The difference of the VDR polymorphism found in this study between Sicilian women with osteoporosis and healthy Sicilian women seems to sustain the role of VDR (B) in the osteoporosis.

However, it was surprisingly to observe the absence of any difference in the ESR (X) allele prevalence between healthy African and Sicilian women, while we observed a difference comparing both groups with Sicilian women with osteoporosis. Moreover, the ESR (P) in African women did not show statistically significant differences versus Sicilian women with osteoporosis. In addition, only a negligible statistically difference was found between Sicilian women with osteoporosis and healthy Sicilian women. This result could suggest that the weight of ESR (P) allele in African women may be compensated by ESR (x) allele. In fact, among African women the concomitant presence of the PPXX genotype was demonstrated only in five women, while the same genotype was present in ten Sicilian women with osteoporosis.
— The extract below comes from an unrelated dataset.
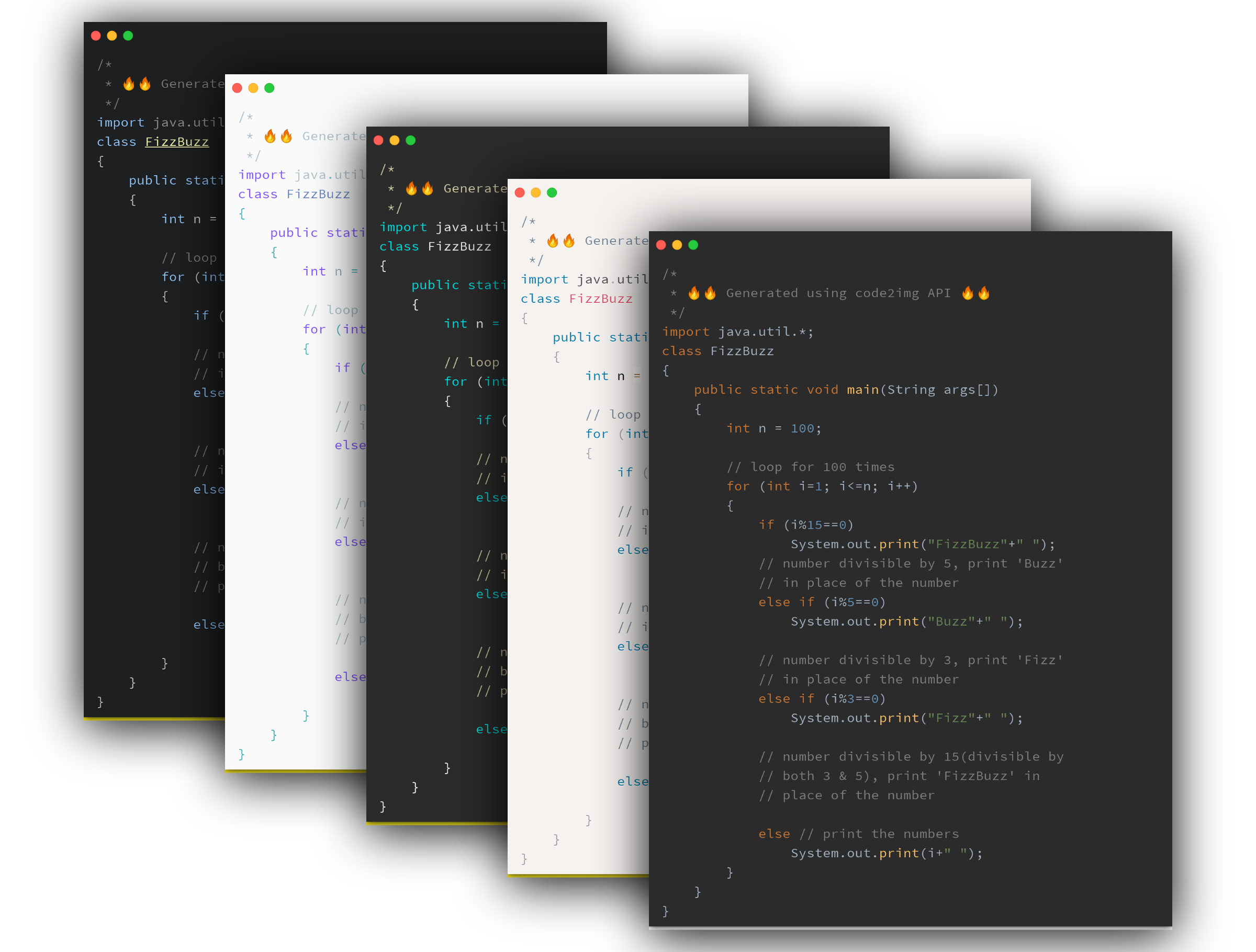
Task: Click yellow dot on back-most dark window
Action: 112,36
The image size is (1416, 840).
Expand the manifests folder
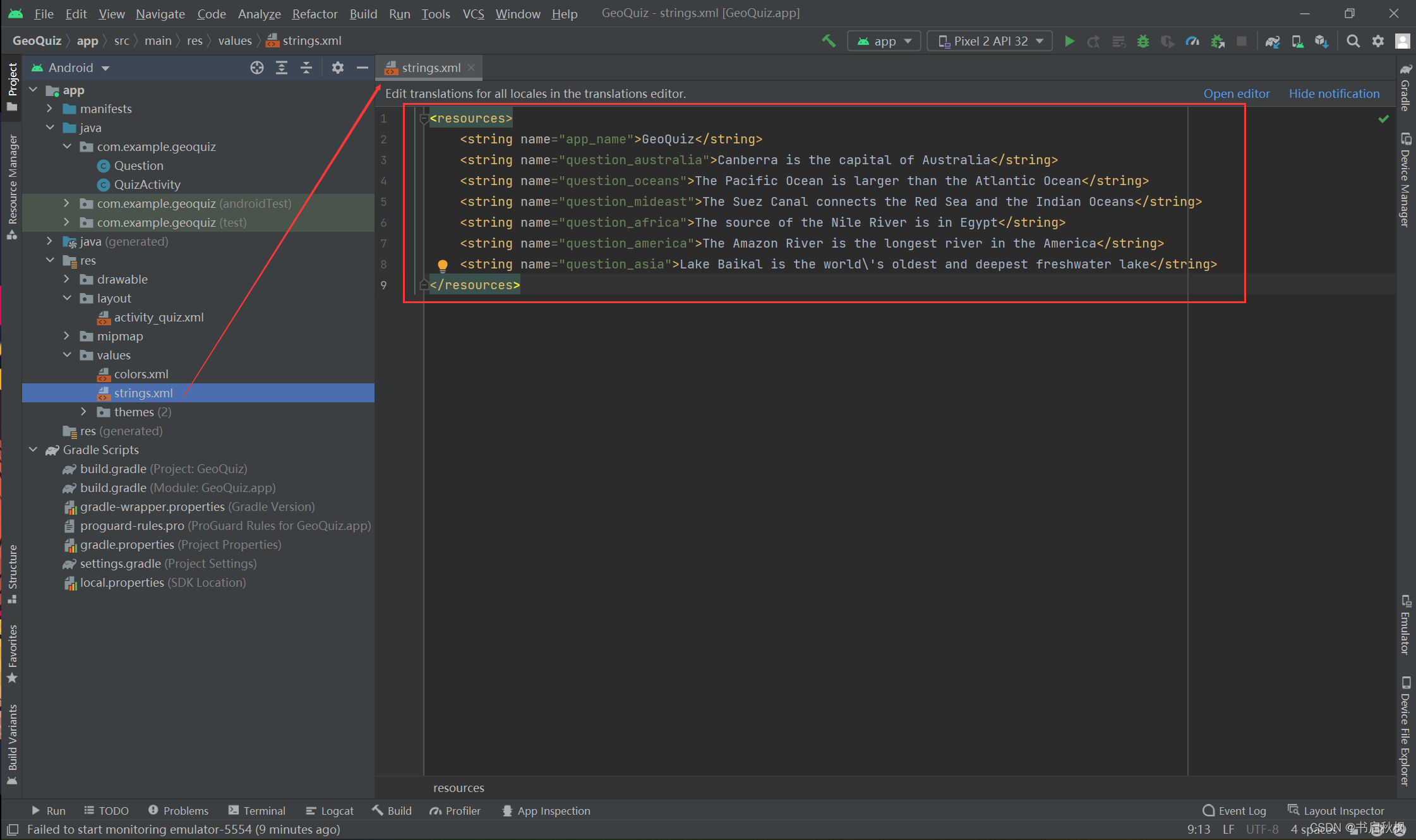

The CTR (T) prevalence in both African and Sicilian women are consistent with the previously published data [40]. The CTR (T) allele at the homozygote is associated with higher bone fragility in women with osteoporosis [20, 41], while the CC genotype is associated with a higher bone strength [20]. No statistical differences in the CT genotype prevalence were found in the present study, while a significant difference in the osteoporosis group was noted (<0.05).

The COL1A1 polymorphism does not differ in the three studied groups, indicating that the bone collagen structure does not interfere with the bone strength [10]. These observations were also confirmed by other studies performed in different ethnic groups [42], such as South African whites, blacks and Indians.

Significantly the association analysis demonstrated that the healthy lifestyle hinders the appearance of osteoporosis. African women have a poorer diet, especially in protein compared to Sicilian women and have more elevated physical activity. Consequently, laboratory parameters (blood nitrogen, serum triglycerides, serum creatinine) and plasma Hcy are significantly lower than those observed for Sicilian postmenopausal women. In our previous study [43], we found that plasma Hcy levels in African postmenopausal women were relatively elevated, but lower than Caucasian postmenopausal women. This could represent another protective factor, since an association of Hcy, MTHFR genotype, folate, vitamin B12 and vitamin D B6 levels with low BMD, in postmenopausal British women, has been recently demonstrated [44]. In addition the African women live outside, exposing their body to sunrays. It is important to consider that the immigration process represents a radical change in life habits for individuals coming from equatorial countries and conditions such as obesity, diabetes, cardiovascular diseases, hypertension are more frequent after immigration, due to the diet choices and to inactivity [45, 46].

The conclusion of this study remains that both genetic and environmental factors are important in the osteoporosis pathogenesis. However, the importance of lifestyle and environmental factors were particularly relevant, especially for immigrants where a life habit change can tip the weight of genetic component thus increasing their related healthy costs.